The X class revolutionised operations on the WAGR. Their light axle load of less than 10 tons meant they could travel on all lines, and the dual cab arrangement eliminated the need for turning. They were quickly allocated to express passenger trains including the Albany Express, Australind, Kalgoorlie Express and The Westland. Although considered as good runners, the eight driving wheels being attached to the rigid main frame caused these locomotives to ride roughly.

==The Crossley engine==
At the time of construction, the HST-V8 was an untested concept, though the engine itself was an evolution of a design used successfully in patrol boats during World War II. One line of thought is the motor was an evolution of either of the HRN8 marine diesel, or the HRP8 stationary diesel.

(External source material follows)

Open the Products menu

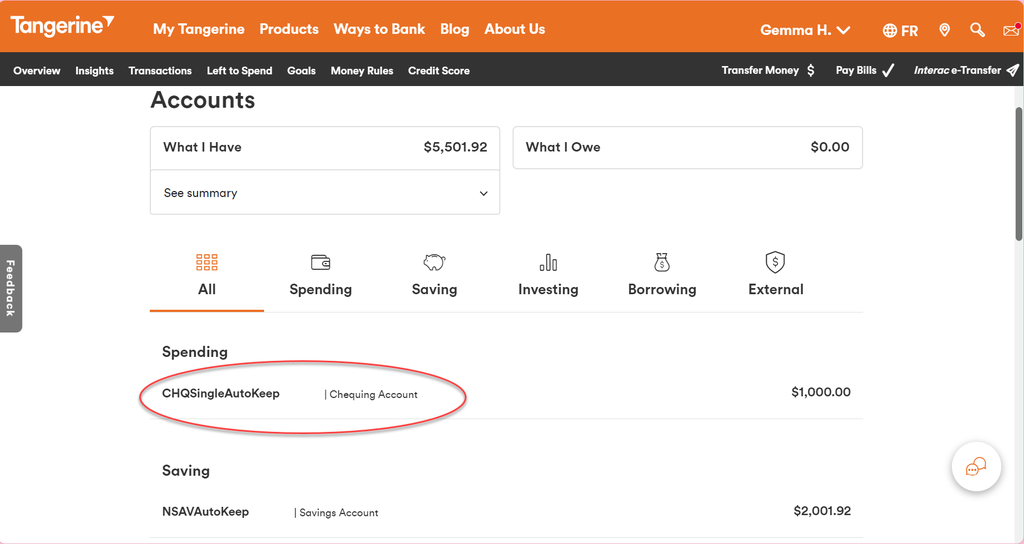coord(289,29)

The engines used Crossley's system of exhaust pulse pressure charging and developed 1,200 horsepower (895 kW) at 625 rpm, though in 1981 they were down-rated to 875 hp at 600 rpm. There were no valves, and inlet and exhaust were via ports in the cylinder walls.

Failures commenced within weeks of the first locomotives being unveiled. It was only the skill of staff at WAGR's Midland Railway Workshops that saved the day. In their early days, availability was less than for steam.

The engines burnt and leaked oil, had underfed bearings, vibrated and popped heads and pistons, and suffered from ring scuffing for most of their lives. It was only the engineering excellence, and perseverance of Midland Railway Workshops staff that kept the locomotives operating, and performance improving. In the end, over 600 design faults, mainly in the Crossley engine, were overcome. One of the strategies used to minimise problems was to de-rate the engine to 1045 hp (officially quoted as 1000 hp).

Rumours persisted that the engine was either war surplus, or formerly from a sub-maritime application. Neither of these are correct, despite some publications suggesting this. The myth may have arisen from Crossley's success in delivering robust engines for marine and other modes of transport. Experience in Western Australia with both Metropolitan Vickers and Crossley engines was otherwise positive. It has been noted that the Irish Railways (CIÉ), through the respected Engineer Oliver Bulleid, had "heard" through the British Admiralty that the "Crossley unit gave no trouble".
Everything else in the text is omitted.